Por outro lado, isso não significa que o STF tenha uma carta branca para interferir em tudo. Não concordo com essa ideia recorrente de que o tribunal está hipertrofiado. Ainda que algumas decisões possam, na minha opinião, ter extrapolado, isso não justifica afirmar que a Corte, como um todo, está hipertrofiada.

Em um de seus artigos, o senhor discute a relação entre desinformação e pluralismo. Qual acredita ser o melhor caminho para combater fake news?

Me parece que o problema da desinformação sempre esteve presente nas sociedades. É uma questão que envolve múltiplas frentes: a educação dos jovens, o hábito de leitura, a capacidade interpretativa, o pensamento crítico e, sim, também a checagem de fatos. Hoje, por exemplo, está mais claro que nem tudo o que nos chega pelo celular ou pelas redes sociais é confiável.

O senhor menciona que a cultura da indignação pode ser sedutora, mas nem sempre produtiva. Como transformar a indignação legítima em ação política eficaz?

Me parece que a indignação, mais do que um fim em si mesma, deve servir como um impulso para os passos seguintes: estudar o problema, debater sobre ele e articular coletivamente soluções. A indignação precisa ser essa faísca inicial para avançarmos. O caminho seguinte deve ser aprimorar nosso diagnóstico sobre a realidade, compreendê-la melhor e, a partir daí, buscar soluções realistas e factíveis.
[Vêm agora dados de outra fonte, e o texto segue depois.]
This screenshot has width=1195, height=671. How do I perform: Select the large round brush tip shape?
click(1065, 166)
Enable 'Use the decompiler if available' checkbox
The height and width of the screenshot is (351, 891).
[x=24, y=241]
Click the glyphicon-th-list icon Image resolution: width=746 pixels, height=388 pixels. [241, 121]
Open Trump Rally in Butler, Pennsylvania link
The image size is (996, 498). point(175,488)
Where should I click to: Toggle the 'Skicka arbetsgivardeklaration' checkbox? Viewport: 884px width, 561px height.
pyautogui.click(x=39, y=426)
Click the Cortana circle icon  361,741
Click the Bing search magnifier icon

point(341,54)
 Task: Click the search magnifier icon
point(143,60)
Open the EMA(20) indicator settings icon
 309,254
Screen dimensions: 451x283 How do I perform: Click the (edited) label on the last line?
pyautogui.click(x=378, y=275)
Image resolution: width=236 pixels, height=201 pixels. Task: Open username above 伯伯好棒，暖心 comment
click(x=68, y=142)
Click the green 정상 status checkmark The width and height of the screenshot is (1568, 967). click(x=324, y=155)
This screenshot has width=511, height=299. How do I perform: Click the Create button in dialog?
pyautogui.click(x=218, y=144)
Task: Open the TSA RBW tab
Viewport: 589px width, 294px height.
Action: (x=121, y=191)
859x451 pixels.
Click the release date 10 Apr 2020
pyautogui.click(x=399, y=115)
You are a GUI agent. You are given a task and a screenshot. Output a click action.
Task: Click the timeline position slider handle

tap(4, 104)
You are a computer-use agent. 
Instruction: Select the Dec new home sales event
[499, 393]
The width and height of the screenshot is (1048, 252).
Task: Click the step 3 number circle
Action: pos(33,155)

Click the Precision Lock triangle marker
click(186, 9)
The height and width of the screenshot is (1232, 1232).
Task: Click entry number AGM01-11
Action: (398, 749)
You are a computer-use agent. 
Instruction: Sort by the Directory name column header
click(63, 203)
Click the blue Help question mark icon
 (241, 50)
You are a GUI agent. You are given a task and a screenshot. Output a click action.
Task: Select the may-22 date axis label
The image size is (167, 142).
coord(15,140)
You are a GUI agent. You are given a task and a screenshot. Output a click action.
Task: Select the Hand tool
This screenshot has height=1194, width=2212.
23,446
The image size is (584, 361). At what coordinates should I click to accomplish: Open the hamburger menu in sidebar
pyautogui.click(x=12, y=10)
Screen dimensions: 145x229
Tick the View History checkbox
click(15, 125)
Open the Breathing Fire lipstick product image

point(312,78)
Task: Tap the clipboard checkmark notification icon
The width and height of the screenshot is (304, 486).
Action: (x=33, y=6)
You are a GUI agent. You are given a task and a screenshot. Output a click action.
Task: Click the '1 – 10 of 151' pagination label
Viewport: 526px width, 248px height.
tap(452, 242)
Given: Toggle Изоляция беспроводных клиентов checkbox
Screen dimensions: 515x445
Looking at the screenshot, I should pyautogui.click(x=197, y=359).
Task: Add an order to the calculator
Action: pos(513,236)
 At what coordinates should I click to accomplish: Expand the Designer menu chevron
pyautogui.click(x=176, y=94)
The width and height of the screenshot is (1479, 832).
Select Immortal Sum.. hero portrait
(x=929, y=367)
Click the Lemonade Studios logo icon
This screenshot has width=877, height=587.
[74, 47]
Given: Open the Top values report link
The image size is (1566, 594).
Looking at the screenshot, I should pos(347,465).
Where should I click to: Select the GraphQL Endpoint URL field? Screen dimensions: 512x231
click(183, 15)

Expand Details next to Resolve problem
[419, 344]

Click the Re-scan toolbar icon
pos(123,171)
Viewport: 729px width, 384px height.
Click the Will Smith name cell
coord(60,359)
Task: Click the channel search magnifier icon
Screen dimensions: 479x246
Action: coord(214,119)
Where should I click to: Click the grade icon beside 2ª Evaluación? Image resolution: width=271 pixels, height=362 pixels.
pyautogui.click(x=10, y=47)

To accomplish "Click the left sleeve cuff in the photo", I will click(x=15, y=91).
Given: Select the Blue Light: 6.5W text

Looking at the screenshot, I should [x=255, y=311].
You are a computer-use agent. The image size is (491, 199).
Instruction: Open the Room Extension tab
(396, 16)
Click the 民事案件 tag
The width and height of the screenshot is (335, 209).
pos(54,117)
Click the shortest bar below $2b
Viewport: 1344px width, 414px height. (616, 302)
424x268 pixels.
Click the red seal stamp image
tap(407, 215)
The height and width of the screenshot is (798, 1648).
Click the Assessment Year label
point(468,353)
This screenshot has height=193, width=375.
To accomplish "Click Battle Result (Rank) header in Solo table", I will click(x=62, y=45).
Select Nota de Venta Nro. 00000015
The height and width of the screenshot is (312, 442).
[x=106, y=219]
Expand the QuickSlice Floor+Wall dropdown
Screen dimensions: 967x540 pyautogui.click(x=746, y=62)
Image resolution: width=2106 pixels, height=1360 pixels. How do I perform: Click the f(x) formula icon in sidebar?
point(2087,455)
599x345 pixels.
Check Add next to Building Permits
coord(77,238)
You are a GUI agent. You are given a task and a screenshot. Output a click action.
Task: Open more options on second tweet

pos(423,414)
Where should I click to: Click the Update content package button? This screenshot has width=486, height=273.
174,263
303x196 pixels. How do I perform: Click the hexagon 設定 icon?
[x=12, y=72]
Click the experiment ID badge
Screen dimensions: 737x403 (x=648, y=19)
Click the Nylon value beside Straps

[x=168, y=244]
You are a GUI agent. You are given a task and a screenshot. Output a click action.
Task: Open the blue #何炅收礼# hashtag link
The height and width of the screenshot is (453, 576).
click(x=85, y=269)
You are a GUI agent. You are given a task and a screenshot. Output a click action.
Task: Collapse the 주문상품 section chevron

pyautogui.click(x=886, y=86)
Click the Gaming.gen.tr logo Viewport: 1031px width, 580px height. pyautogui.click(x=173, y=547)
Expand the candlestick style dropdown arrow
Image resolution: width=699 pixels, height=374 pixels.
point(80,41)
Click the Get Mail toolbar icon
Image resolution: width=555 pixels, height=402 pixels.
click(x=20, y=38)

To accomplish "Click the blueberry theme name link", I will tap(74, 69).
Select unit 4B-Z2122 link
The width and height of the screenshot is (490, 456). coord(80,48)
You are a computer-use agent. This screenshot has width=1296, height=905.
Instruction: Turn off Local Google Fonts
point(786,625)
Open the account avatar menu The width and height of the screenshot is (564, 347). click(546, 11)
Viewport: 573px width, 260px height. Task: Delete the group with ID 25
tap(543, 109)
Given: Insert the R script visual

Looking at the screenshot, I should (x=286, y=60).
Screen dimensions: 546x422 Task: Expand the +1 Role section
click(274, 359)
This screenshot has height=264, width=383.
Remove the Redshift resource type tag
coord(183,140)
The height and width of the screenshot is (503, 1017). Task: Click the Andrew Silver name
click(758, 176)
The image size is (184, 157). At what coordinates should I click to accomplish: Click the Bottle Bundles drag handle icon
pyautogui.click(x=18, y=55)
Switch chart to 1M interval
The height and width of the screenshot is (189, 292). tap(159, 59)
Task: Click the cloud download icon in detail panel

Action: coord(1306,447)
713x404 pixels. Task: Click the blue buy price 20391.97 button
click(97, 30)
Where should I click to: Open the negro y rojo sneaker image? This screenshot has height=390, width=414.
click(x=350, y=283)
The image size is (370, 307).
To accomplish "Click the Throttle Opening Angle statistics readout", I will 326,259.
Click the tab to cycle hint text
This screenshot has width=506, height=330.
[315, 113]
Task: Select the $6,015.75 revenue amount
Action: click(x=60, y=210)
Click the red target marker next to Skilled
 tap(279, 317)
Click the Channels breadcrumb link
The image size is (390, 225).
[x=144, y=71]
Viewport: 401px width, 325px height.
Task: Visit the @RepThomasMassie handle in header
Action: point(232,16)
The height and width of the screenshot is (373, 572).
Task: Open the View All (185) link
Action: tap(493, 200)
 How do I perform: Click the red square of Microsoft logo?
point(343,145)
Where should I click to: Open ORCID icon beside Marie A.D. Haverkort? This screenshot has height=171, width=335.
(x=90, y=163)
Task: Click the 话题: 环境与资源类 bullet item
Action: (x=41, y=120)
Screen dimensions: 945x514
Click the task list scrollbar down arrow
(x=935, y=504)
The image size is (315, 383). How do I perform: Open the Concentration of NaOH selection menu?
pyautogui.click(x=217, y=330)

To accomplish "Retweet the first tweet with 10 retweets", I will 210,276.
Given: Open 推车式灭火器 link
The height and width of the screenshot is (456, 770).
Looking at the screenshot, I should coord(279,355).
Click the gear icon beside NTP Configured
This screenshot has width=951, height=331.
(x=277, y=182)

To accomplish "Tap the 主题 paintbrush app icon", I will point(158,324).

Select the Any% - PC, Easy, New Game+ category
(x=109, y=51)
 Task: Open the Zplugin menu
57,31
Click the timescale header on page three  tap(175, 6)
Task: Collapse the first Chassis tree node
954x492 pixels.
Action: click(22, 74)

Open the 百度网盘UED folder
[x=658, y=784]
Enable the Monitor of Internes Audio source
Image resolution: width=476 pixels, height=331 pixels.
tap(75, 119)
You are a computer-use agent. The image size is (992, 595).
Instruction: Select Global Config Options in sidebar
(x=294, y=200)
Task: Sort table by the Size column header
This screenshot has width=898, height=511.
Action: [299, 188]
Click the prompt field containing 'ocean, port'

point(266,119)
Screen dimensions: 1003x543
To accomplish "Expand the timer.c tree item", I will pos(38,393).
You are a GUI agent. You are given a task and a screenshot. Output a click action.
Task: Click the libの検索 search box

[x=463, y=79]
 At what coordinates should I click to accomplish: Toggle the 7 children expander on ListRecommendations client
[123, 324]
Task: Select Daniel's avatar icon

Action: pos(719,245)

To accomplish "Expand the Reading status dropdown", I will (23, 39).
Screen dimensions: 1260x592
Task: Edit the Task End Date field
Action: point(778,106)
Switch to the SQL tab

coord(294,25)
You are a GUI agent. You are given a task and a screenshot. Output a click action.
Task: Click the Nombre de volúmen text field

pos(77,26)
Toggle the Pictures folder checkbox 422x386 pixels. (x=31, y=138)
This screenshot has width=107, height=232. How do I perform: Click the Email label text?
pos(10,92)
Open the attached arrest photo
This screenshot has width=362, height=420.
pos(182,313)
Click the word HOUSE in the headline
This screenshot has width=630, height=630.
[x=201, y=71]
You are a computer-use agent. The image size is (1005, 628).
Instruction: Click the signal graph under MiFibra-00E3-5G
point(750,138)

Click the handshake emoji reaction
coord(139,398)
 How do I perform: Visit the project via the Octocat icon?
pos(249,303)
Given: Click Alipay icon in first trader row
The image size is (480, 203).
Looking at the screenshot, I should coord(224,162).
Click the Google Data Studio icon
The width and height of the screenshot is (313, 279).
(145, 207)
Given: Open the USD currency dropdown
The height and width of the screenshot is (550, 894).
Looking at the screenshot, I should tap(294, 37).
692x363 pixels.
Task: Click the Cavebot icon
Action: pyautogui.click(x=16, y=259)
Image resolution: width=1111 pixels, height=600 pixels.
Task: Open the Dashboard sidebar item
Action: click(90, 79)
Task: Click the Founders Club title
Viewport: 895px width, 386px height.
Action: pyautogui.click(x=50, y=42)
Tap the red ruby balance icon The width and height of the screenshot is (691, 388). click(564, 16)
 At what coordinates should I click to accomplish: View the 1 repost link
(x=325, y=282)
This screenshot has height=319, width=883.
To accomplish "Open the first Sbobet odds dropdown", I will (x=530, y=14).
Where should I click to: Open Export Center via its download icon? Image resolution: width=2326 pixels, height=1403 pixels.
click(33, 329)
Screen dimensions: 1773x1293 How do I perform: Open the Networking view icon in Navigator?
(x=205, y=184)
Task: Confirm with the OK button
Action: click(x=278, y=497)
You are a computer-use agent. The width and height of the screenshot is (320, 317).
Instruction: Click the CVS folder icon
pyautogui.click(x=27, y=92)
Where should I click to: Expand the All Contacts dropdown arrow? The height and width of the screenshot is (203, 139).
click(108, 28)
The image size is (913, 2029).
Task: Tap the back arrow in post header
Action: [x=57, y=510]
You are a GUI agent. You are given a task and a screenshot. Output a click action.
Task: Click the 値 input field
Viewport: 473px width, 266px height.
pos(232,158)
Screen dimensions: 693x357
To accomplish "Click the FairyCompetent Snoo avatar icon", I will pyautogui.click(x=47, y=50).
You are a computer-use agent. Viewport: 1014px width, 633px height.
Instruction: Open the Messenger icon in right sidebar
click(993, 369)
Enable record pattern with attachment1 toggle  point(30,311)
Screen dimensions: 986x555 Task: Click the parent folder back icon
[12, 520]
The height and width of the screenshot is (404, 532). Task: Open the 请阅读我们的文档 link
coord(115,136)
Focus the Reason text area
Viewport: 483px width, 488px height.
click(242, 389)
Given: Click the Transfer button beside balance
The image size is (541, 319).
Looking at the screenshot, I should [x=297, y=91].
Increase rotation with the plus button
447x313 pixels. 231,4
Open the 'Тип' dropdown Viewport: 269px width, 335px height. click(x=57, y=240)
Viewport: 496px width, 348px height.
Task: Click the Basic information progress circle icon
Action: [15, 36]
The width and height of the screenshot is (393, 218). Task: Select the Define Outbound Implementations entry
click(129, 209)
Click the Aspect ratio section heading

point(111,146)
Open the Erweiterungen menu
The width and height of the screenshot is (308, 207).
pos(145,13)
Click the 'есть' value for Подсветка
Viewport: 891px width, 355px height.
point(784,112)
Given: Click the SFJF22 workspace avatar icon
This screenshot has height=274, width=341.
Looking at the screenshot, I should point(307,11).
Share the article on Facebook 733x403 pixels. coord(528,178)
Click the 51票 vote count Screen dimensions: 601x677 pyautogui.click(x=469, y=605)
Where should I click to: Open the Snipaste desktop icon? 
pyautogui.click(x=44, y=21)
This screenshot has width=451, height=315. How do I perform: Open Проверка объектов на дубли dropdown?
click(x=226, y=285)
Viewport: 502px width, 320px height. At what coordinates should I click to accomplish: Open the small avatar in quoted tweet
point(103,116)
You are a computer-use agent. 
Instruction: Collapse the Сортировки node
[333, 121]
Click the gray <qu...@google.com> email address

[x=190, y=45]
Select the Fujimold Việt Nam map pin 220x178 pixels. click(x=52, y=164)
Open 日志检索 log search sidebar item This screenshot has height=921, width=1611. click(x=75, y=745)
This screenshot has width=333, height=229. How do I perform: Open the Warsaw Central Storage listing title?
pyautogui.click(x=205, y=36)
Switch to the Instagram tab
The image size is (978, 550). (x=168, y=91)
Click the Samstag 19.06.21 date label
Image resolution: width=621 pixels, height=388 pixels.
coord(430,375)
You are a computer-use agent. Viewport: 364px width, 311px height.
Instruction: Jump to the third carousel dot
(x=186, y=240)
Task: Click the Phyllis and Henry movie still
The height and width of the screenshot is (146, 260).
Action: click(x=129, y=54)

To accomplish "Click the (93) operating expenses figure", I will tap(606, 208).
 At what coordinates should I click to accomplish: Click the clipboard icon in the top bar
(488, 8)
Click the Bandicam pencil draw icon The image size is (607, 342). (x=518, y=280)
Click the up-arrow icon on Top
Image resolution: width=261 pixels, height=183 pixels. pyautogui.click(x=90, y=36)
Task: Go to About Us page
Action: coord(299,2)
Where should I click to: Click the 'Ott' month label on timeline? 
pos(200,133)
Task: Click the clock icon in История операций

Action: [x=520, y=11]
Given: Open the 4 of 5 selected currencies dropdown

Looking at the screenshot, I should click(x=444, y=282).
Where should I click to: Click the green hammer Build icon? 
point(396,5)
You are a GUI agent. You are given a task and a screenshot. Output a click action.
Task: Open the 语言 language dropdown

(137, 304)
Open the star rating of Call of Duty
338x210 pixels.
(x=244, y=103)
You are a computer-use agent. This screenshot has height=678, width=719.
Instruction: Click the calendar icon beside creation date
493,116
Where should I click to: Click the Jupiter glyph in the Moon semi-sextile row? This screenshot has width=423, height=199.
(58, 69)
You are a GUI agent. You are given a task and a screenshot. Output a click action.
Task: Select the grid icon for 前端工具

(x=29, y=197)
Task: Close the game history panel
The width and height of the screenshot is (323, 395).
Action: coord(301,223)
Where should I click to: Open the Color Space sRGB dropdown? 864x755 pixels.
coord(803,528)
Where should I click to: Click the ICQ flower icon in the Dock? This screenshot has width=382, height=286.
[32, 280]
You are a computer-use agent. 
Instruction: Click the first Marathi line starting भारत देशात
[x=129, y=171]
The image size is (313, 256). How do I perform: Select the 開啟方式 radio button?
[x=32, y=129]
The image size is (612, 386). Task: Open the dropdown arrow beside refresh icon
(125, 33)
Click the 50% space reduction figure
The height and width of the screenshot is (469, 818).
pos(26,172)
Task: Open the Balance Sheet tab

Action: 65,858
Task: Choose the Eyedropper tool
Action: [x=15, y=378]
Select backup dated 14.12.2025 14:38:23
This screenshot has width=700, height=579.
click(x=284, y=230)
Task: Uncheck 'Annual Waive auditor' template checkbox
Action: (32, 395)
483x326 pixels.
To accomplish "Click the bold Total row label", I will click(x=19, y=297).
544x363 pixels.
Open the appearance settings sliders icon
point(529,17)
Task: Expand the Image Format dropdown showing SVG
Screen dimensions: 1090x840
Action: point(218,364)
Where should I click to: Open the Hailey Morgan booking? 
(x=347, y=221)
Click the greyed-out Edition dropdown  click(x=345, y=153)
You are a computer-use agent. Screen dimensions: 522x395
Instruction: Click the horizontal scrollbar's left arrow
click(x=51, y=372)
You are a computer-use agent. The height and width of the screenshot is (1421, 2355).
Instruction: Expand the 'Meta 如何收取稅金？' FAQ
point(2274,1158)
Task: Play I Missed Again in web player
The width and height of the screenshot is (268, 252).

Um exemplo concreto, que é um tema que me mobiliza muito, é a educação pública. Existem iniciativas e práticas absolutamente espetaculares em todos os níveis no Brasil. No entanto, muitas vezes, ficamos apenas indignados, sem buscar conhecer, incentivar ou articular soluções coletivas dentro de nossas possibilidades para melhorar esse cenário. Acho que a realidade é muito mais positiva do que imaginamos.